Significant advancements have been made through experiments. Impact velocity, surface tension, wettability, and surface structure are usually recorded to investigate impact process (Brunet et al. 2008; Lagubeau et al. 2012; Ukiwe and Kwok 2005; Bartolo et al. 2005; Yarin 2006). With high-resolution video technology being widely employed in recent years, imaging of these parameters has been studied in detail (Deng et al. 2012; Pernites et al. 2011; Mertaniemi et al. 2011). Additionally, equipping surfaces with microstructures is a useful way to raise water repellency of the contact surface (Tsai et al. 2009; Zhang et al. 2016; Shen et al. 2015).

However, unlike experimental studies, so far there is no effective numerical method to simulate droplet impact process. Droplet impact is a complex physical process, which contains three-phase direct-contact, and some small-scale parameters (e.g., splash) that are far smaller than the characteristic scale. Thus, it is very difficult to simulate impact using traditional fluid mechanics (Pan et al. 2014). Moreover, it is impossible to simulate a certain splash amount using a lattice-based method like LBM (Lattice Boltzmann method, Wang et al. 2011). Therefore, a particle-based method with the capability to simulate multiphase fluid flow with relatively reasonable computational efforts is required.
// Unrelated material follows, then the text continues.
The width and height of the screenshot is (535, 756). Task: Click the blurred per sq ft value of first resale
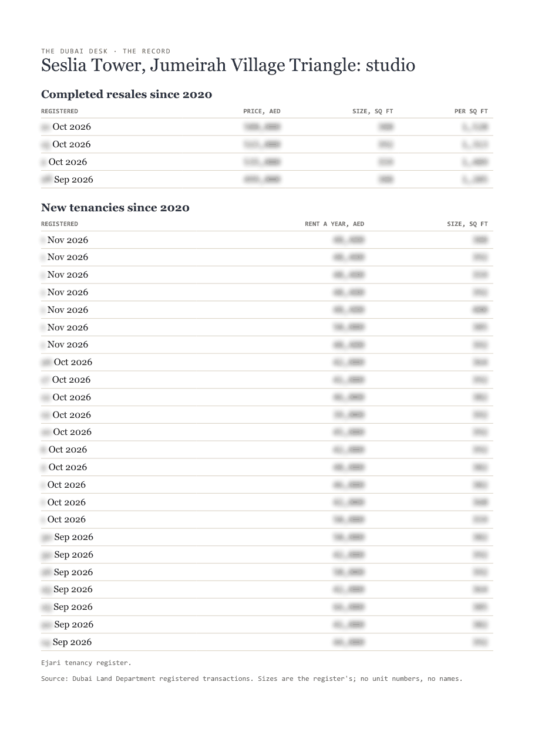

In recent years, a many-body dissipative particle dynamics (MDPD) method has been used to explore droplet impact mechanism. Dissipative particle dynamics (DPD)—a particle-based simulation method—is thought to be a coarse-grained version of molecular dynamics (MD) (Wörner 2012). DPD method has the ability to reduce computational efforts by using each DPD particle to represent a cluster of actual molecules. Warren (2003) introduced a van der Waals loop into the equation of state, making the DPD method more suitable to simulate liquid or vapor interface, and the MDPD method has been widely employed since then. Ghoufi (2011) demonstrated that MDPD method can be used to explore a planar water liquid–vapor interface and the interfacial properties of a water droplet. Pan et al. (2014) optimized this method and simulated droplet–droplet impact. Wang and Chen (2015b) provided three linear weight functions to simulate interactions between solid, liquid and vapor states, which made it possible to investigate interactions between droplets and solid substrates. Arienti et al. (2011) provided a fitting method for surface tension coefficient, which enabled quantifying droplet surface tension in simulation. Wang and Chen (2015a) introduced a method describing in detail, the simulation of droplet impact on a textured surface, in a total Cassie state with no splashing. However, it is insufficient to investigate droplet impact phenomenon without a Cassie–Wenzel transition, as splash amount has a significant effect on droplet impact. In order to make apparent contact angle agree with Cassie–Baxter theory, the parameters for dynamic interaction of the surface involved were changed in their study. Thus, surface wettability changed because of the dynamic interaction parameters, instead of the substrate structure. Moreover, the effect of surface topography is sensitive to surface contact angle and Wang and Chen (2015a) applied a method that cannot discern influence of the surface structure, from dynamic parameters.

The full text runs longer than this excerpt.